* **Quoted text**:
<<<<

Algebra — Study Notes for SSC MTS
Overview
Algebra in SSC MTS Paper 1 focuses on solving linear equations (one or two variables), basic quadratic equations, and applying algebraic identities to simplify expressions. This topic typically accounts for 2–3 questions worth 2–3 marks. Unlike advanced algebra, MTS tests your ability to manipulate variables, factorize simple expressions, and substitute values correctly. Mastery here requires recognizing patterns quickly (which identity applies?), avoiding calculation errors (especially sign mistakes), and solving equations methodically. Questions often interweave with arithmetic—for example, translating a word problem into an equation or verifying an identity numerically. Solid algebra skills also accelerate work in topics like Time-Work, Profit-Loss, and Mixture problems where you set up equations to find unknowns. The syllabus stops short of complex polynomials or simultaneous equations beyond two variables, so your preparation should emphasize speed and accuracy on standard forms.
Key Concepts
- **Linear equation in one variable**: An equation of the form ax + b = c, where a ≠ 0. Solve by isolating x through inverse operations (add/subtract constants, then divide by coefficient).
- **Linear equation in two variables**: Equations like 2x + 3y = 12. MTS questions usually give two such equations (simultaneous equations) and ask for x and y. Solve by substitution (express one variable in terms of the other) or elimination (add/subtract equations to cancel one variable).

>>>>

* **Directive**: Copy the stretch of the algebra study notes from "- **Linear equation in two" through "cancel one variable).", substituting "cancellation" for "elimination".

* **Entries on where items appear**:
<<<<

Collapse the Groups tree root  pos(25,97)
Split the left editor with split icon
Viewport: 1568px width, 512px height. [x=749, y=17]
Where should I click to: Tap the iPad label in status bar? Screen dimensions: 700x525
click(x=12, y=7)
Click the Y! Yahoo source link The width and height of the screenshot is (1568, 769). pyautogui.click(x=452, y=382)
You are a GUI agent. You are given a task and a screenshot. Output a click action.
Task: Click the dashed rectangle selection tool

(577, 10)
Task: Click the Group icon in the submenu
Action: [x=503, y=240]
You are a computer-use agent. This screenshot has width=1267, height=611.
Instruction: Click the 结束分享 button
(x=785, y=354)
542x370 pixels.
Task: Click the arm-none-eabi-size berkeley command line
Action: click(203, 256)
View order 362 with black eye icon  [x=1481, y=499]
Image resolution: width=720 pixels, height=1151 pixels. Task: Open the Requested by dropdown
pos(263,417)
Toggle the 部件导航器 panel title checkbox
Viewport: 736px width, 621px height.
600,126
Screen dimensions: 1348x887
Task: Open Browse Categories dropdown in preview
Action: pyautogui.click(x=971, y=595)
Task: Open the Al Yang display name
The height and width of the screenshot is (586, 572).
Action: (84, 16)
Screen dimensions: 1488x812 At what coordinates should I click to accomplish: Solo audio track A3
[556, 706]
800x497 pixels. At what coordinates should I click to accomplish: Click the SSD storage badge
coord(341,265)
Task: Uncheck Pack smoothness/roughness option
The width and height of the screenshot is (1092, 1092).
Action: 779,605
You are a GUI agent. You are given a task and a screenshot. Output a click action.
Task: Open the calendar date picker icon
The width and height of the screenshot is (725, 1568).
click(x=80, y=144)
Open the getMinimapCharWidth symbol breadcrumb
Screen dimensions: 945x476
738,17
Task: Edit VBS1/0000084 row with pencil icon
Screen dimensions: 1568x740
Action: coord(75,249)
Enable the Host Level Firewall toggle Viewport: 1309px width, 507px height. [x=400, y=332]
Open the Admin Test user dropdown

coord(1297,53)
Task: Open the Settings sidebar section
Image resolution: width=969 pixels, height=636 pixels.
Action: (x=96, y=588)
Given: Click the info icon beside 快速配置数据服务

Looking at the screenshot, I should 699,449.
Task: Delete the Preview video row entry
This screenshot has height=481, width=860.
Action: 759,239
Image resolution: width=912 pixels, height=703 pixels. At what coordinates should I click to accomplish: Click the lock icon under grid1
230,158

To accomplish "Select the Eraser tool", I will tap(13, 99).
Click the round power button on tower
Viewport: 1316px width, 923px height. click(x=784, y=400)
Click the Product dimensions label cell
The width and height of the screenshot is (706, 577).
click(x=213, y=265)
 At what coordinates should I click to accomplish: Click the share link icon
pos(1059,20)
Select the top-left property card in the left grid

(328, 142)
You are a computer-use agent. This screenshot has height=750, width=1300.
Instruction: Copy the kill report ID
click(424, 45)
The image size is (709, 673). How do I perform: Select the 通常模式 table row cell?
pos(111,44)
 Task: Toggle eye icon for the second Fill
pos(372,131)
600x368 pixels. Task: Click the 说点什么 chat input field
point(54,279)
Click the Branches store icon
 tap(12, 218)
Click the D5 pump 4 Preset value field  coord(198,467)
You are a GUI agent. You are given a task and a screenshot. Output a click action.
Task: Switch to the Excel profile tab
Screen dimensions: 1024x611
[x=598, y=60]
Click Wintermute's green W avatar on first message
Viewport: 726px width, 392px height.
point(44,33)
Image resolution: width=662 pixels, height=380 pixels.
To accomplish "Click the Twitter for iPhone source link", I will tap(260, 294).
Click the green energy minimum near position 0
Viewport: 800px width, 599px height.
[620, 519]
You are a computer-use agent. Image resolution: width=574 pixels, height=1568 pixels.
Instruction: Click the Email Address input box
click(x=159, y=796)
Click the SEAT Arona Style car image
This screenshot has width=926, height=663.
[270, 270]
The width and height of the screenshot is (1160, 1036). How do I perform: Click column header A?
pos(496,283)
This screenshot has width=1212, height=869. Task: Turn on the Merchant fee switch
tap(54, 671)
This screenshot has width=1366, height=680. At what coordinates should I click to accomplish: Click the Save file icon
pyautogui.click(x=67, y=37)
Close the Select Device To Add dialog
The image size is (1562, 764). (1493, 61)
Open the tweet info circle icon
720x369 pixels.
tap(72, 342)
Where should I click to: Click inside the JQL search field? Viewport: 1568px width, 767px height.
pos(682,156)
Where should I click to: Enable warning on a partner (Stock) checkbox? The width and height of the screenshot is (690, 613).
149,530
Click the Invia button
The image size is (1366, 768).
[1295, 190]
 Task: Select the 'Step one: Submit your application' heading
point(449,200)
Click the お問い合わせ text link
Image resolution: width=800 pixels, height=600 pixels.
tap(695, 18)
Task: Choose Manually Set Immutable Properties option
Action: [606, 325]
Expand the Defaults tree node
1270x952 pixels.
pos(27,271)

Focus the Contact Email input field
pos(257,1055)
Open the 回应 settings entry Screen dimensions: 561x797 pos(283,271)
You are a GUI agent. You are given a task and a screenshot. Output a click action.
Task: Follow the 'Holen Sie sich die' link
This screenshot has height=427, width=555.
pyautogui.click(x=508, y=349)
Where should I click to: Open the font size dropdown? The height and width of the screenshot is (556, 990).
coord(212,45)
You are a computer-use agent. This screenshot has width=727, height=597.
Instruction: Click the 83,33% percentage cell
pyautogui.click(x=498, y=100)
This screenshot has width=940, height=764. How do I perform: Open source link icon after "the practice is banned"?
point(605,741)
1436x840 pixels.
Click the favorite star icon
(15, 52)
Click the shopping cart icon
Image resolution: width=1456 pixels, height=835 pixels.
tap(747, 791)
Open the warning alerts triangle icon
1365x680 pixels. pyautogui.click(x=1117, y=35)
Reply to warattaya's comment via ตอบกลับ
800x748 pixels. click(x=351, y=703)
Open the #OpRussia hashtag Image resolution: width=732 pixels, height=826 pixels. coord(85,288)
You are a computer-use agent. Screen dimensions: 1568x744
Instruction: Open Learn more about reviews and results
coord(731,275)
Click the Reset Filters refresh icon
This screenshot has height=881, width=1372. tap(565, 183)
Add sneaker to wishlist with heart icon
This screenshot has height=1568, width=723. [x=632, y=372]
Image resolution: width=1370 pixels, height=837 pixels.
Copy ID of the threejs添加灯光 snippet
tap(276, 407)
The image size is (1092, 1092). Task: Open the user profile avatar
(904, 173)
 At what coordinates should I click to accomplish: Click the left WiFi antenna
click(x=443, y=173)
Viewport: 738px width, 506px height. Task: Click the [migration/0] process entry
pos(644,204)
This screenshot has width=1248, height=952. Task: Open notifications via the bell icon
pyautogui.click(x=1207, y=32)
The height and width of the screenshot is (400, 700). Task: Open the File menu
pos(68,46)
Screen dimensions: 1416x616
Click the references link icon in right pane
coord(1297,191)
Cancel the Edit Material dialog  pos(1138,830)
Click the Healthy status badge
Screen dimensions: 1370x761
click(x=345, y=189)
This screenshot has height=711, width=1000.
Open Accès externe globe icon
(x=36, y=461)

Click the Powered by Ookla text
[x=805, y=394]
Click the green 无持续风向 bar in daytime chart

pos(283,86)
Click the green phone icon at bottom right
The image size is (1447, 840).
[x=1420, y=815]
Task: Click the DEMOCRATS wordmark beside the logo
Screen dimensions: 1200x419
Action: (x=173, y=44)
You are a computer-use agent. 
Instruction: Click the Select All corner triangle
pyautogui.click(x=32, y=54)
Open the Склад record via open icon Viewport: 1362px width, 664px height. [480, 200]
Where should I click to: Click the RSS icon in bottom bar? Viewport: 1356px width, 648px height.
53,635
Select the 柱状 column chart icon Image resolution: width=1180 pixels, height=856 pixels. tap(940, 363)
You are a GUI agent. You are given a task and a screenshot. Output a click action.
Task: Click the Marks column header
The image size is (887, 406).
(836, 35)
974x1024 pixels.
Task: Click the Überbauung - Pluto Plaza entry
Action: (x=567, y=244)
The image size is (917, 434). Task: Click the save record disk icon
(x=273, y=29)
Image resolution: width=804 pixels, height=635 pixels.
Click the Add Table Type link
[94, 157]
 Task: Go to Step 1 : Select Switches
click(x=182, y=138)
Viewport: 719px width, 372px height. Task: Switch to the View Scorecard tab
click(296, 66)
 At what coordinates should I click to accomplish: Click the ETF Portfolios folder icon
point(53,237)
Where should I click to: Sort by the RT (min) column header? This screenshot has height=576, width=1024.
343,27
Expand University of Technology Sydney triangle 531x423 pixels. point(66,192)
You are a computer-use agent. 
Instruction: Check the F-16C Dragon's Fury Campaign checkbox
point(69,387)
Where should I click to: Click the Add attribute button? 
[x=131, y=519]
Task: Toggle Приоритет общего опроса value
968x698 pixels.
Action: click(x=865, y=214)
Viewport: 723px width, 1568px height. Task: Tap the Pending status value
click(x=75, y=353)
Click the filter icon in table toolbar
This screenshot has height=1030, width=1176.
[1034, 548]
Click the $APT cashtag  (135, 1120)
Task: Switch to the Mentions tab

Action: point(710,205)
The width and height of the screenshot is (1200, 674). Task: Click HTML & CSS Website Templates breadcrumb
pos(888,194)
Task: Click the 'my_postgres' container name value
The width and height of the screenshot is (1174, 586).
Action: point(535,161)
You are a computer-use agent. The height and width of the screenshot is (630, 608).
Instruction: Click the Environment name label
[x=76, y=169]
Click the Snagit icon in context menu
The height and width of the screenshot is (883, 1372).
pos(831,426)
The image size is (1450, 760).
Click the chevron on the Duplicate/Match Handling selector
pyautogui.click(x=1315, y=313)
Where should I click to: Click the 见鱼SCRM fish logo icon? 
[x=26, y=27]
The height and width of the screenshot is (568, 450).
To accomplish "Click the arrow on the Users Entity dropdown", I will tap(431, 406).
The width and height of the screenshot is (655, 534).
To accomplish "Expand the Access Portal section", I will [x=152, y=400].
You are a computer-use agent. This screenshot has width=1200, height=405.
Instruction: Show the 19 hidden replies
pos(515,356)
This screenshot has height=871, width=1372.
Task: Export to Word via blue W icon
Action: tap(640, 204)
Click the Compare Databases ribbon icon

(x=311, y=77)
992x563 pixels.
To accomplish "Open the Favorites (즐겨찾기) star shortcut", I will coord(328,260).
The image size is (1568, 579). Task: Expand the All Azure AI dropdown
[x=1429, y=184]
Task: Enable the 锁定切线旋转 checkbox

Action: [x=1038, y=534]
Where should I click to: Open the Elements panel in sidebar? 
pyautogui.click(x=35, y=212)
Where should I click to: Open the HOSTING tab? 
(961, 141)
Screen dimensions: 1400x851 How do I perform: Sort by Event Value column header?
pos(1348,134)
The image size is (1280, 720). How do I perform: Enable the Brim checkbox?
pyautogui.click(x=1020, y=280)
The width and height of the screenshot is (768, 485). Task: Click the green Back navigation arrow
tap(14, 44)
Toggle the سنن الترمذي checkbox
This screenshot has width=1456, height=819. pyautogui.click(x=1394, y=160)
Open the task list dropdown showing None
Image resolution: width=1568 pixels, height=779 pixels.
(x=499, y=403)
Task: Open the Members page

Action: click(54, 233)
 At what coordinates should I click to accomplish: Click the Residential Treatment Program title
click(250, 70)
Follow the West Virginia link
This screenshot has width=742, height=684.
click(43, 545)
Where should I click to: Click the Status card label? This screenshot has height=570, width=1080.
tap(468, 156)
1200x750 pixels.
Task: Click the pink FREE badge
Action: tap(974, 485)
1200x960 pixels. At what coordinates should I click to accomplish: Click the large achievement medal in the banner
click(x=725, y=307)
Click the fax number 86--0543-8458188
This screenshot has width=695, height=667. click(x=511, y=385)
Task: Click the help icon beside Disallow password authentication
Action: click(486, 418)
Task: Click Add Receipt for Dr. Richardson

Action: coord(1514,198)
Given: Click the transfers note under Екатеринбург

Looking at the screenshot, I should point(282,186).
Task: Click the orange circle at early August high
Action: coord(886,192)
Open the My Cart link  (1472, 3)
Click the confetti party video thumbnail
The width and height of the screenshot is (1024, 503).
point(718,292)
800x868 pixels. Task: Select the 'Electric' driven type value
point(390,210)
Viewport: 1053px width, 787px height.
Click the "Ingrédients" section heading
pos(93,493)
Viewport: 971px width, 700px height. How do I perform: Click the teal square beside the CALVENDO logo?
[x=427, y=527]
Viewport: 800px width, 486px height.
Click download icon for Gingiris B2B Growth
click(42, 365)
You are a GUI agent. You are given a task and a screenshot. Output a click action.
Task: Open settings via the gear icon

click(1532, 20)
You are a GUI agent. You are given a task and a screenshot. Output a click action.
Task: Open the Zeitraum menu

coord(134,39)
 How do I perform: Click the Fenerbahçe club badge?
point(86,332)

>>>>

* **Solution below**:
- **Linear equation in two variables**: Equations like 2x + 3y = 12. MTS questions usually give two such equations (simultaneous equations) and ask for x and y. Solve by substitution (express one variable in terms of the other) or cancellation (add/subtract equations to cancel one variable).